Noticias Like a Tourist.- Los fines de semana en San Miguel de Allende arrancan con filas en la mayoría de restaurantes. A las 10 de la mañana ya hay terrazas llenas, listas de espera y visitantes preguntando por la siguiente mesa disponible. Hoy por hoy el brunch dejó de ser plan complementario y se convirtió en parte de la agenda obligada al visitar éste destino.
En Live Aqua San Miguel de Allende, las estaciones de mariscos, cortes y repostería atraen celebraciones y escapadas de fin de semana. Sin reserva, la espera puede superar la hora en temporada alta, por ello recomendamos reservar con tiempo.
La terraza de Rosewood San Miguel de Allende mantiene ocupación constante. Jazz en vivo, vistas a las cúpulas y mesas con señal de que el brunch ya ocupa un lugar fijo en el fin de semana, aquí el reto no es la fila, sino alcanzar horario.
Más allá del lujo, Our Habitas San Miguel de Allende ofrece una versión más relajada: jardines, música y público mixto. Cuando el clima ayuda, también se llena. En el centro, restaurantes independientes captan a quienes buscan algo menos formal, con menús accesibles y ambiente social que se extiende hasta la tarde.
La agenda culinaria, impulsada por encuentros como San Miguel y sus Sabores o Millesime 2026 que se llevará a cabo del 21 al 24 de mayo, eleva aún más la demanda.

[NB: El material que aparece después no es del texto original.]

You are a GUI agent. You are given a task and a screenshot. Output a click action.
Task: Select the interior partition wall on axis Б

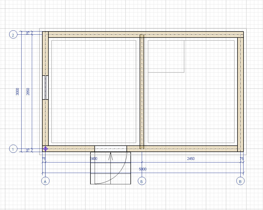pos(142,91)
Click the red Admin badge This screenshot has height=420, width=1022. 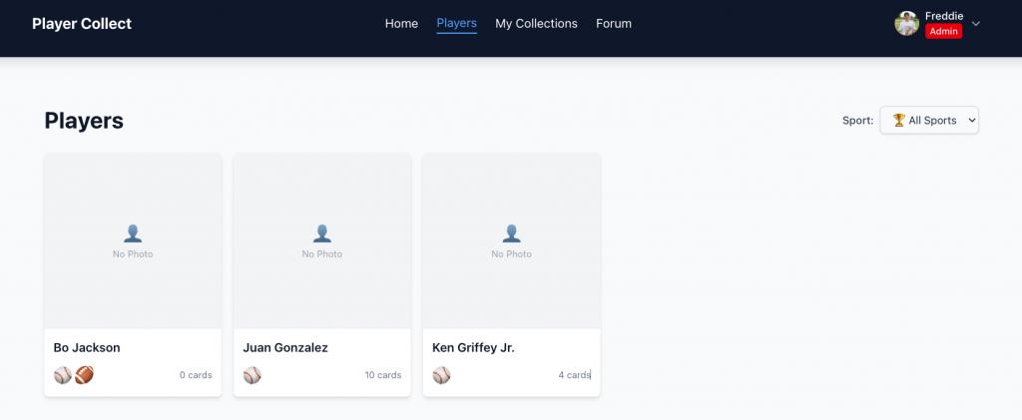(943, 32)
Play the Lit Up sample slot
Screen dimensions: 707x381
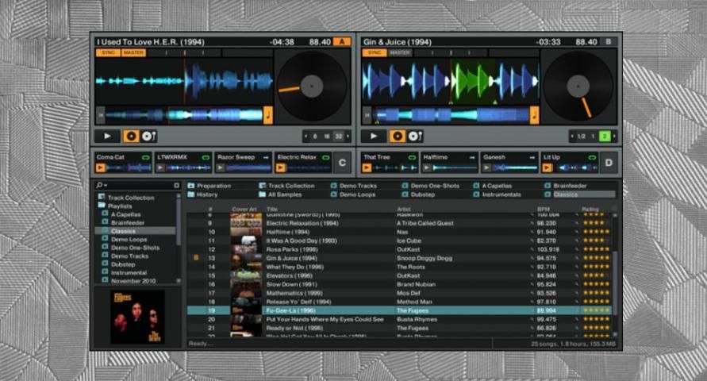click(546, 167)
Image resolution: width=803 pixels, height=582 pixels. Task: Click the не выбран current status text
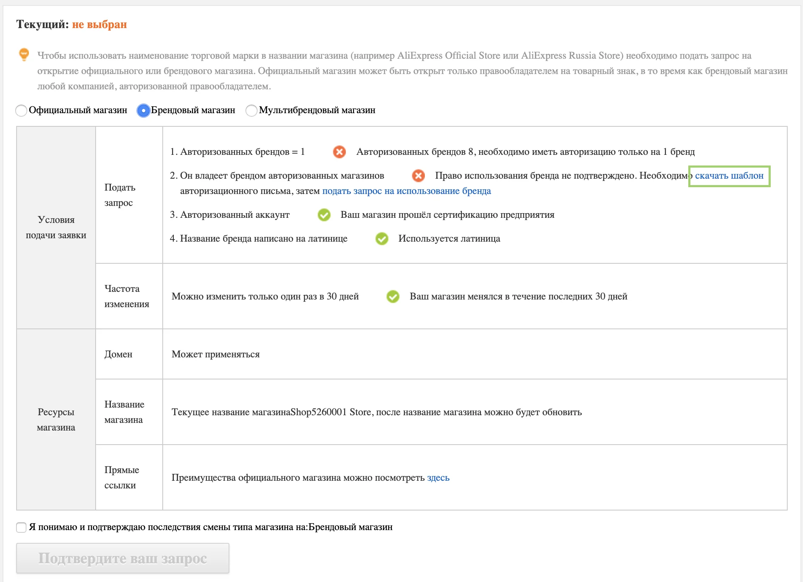click(x=99, y=25)
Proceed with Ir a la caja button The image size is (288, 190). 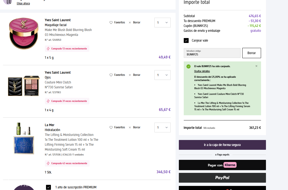pyautogui.click(x=222, y=145)
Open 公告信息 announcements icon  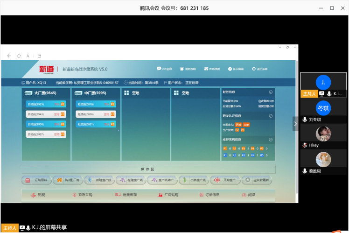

Hoteles al tope y dobles turnos en cocina durante fines de semana, el brunch ya mueve pernocta, consumo y recomendaciones de boca en boca.
San Miguel se consolida y reinventa cada fin de semana para mantener el interés de un público exigente que disfruta de la gastronomía del destino, por lo que sugerimos que reserves primero la mesa y después el hospedaje.